Segment Start: Exercise data

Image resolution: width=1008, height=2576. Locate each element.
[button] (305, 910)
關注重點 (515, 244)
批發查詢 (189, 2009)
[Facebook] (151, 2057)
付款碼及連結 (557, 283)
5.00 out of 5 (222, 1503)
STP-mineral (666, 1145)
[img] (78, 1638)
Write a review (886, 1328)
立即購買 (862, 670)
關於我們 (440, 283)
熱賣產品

Segment End: Exercise data

◆ What this task involves ◆
Without changing a word, write out each entry again.

◆ Response below ◆
Image resolution: width=1008, height=2576. Locate each element.
[button] (305, 910)
關注重點 (515, 244)
批發查詢 (189, 2009)
[Facebook] (151, 2057)
付款碼及連結 (557, 283)
5.00 out of 5 (222, 1503)
STP-mineral (666, 1145)
[img] (78, 1638)
Write a review (886, 1328)
立即購買 (862, 670)
關於我們 (440, 283)
熱賣產品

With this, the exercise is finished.